=== Information provided ===
————————

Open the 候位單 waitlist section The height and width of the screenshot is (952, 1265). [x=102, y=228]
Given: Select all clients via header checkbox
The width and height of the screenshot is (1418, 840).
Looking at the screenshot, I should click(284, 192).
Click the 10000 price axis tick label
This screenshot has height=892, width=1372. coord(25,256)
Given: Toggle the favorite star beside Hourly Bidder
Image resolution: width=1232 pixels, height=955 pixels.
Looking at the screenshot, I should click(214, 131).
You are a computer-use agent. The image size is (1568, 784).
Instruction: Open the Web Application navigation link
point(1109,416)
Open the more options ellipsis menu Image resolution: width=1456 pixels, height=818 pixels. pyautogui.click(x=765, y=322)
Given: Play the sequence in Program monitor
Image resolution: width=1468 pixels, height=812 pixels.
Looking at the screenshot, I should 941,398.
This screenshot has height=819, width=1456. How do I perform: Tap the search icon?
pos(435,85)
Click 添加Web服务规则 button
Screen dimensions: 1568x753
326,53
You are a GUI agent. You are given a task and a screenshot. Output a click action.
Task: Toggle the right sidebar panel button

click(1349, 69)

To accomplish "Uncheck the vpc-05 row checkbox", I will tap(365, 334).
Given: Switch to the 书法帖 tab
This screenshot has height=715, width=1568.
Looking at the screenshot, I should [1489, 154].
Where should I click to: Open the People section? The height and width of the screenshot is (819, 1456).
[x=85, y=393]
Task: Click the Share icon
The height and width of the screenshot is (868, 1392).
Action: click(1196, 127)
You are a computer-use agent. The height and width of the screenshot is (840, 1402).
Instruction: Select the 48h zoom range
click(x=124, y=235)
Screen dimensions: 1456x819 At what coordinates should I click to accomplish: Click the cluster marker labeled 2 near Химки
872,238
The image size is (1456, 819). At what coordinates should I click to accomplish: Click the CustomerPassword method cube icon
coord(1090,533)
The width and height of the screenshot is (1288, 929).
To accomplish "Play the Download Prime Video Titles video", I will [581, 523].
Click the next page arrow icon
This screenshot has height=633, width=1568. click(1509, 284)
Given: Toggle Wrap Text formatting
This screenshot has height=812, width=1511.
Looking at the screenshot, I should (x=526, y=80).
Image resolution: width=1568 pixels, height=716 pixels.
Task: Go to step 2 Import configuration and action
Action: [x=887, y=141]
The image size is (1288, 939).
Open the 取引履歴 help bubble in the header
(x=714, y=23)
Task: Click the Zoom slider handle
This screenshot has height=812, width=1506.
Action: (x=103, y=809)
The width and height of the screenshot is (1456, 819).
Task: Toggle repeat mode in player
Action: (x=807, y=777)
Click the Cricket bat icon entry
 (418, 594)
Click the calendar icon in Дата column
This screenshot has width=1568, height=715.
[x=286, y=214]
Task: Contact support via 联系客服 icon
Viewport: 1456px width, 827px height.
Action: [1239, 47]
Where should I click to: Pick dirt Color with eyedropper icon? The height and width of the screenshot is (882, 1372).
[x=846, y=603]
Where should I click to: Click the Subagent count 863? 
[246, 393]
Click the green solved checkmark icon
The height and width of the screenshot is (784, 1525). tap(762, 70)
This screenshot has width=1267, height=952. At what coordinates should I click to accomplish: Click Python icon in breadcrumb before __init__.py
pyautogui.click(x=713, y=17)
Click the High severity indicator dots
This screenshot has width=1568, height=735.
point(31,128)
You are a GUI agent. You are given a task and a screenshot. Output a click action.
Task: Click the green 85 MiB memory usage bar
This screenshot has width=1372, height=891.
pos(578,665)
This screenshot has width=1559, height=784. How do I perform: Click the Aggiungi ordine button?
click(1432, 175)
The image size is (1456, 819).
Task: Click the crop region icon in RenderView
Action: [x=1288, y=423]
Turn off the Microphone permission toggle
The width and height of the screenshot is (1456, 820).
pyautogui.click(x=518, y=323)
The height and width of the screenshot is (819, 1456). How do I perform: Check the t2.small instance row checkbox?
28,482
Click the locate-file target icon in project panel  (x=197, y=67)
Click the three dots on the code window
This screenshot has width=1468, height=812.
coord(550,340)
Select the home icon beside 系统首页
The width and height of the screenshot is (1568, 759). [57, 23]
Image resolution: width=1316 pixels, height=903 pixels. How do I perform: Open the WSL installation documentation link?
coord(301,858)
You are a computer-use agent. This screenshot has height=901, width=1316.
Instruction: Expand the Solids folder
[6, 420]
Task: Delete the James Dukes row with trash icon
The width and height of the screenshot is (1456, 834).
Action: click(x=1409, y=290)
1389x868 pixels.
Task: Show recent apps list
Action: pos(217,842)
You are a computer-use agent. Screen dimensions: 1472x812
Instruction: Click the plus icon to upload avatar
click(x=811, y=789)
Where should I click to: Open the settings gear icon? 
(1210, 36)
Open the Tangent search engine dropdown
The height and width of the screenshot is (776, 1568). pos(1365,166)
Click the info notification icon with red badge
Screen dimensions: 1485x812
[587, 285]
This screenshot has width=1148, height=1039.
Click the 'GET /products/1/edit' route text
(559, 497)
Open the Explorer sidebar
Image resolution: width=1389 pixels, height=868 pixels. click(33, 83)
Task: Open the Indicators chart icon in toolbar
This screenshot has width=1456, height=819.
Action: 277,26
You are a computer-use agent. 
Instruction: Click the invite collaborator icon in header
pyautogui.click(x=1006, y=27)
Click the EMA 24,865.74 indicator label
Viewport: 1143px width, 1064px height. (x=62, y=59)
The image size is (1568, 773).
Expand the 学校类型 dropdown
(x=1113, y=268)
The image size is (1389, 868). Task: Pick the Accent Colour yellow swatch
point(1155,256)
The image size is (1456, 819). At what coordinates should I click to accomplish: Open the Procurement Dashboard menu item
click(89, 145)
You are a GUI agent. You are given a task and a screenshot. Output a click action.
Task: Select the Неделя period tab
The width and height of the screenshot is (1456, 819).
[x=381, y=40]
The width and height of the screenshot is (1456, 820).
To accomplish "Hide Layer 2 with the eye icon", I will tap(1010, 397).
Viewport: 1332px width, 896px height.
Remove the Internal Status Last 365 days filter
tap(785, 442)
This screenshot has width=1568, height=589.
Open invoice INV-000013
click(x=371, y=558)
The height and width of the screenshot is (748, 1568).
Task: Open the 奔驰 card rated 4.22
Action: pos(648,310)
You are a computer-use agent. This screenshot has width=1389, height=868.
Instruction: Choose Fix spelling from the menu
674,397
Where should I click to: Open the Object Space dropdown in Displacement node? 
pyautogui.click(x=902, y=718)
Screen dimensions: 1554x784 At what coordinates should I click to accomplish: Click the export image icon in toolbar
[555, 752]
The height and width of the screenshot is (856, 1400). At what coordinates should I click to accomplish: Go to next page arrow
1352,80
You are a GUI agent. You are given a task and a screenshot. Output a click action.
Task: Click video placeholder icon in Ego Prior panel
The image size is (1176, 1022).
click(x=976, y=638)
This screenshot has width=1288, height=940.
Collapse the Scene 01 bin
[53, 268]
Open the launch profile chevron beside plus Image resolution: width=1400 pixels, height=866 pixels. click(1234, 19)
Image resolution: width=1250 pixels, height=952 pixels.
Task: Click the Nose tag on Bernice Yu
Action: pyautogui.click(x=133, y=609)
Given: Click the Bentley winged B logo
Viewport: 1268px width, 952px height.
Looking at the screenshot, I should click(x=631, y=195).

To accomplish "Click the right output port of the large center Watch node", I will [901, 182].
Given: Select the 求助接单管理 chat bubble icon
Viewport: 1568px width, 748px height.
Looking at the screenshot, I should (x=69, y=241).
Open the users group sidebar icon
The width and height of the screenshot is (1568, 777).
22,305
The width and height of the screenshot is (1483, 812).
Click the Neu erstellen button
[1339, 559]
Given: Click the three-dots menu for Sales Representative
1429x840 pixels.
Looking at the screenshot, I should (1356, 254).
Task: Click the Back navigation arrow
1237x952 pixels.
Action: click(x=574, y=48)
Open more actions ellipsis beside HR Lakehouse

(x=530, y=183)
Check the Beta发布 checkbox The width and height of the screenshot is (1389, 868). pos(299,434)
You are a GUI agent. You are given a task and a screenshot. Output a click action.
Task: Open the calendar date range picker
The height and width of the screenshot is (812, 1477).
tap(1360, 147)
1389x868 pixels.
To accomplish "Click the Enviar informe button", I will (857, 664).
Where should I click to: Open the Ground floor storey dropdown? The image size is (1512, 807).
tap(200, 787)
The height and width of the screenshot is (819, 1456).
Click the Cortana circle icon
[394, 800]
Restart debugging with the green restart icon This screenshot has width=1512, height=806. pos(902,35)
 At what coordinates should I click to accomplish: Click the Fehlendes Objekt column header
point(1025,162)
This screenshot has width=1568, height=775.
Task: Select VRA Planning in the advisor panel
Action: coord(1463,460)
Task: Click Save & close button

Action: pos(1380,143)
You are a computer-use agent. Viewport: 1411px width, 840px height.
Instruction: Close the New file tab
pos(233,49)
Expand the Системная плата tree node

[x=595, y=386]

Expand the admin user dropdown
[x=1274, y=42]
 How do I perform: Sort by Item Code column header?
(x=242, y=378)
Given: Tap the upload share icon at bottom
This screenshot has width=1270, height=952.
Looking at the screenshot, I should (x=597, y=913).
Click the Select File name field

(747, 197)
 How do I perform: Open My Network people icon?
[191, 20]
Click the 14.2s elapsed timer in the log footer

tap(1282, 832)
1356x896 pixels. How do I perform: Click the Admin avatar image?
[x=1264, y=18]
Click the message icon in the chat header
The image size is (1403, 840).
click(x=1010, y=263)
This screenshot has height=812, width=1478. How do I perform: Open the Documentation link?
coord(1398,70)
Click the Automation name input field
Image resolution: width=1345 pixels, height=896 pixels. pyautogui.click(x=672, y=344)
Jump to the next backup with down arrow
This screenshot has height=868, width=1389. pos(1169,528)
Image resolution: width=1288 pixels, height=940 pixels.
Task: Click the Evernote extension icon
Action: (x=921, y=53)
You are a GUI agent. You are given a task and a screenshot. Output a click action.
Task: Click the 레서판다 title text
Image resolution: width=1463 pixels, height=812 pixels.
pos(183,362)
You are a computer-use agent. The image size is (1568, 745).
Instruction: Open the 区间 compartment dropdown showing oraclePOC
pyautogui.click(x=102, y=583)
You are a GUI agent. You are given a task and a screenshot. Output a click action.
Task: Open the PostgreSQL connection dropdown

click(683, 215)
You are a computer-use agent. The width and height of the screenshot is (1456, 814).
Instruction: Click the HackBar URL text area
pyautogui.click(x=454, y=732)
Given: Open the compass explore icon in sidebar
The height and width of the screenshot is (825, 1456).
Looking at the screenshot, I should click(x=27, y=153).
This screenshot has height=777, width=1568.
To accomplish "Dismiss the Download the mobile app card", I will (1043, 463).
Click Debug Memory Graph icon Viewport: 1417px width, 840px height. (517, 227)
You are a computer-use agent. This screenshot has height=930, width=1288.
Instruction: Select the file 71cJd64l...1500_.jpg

————————

=== Activity ===
Nothing but the lines from the one with "has height=930, width=1288." through the final line of the records may appear in the answer, and each must be transcribed exactly.

=== Your solution ===
You are a computer-use agent. This screenshot has height=930, width=1288.
Instruction: Select the file 71cJd64l...1500_.jpg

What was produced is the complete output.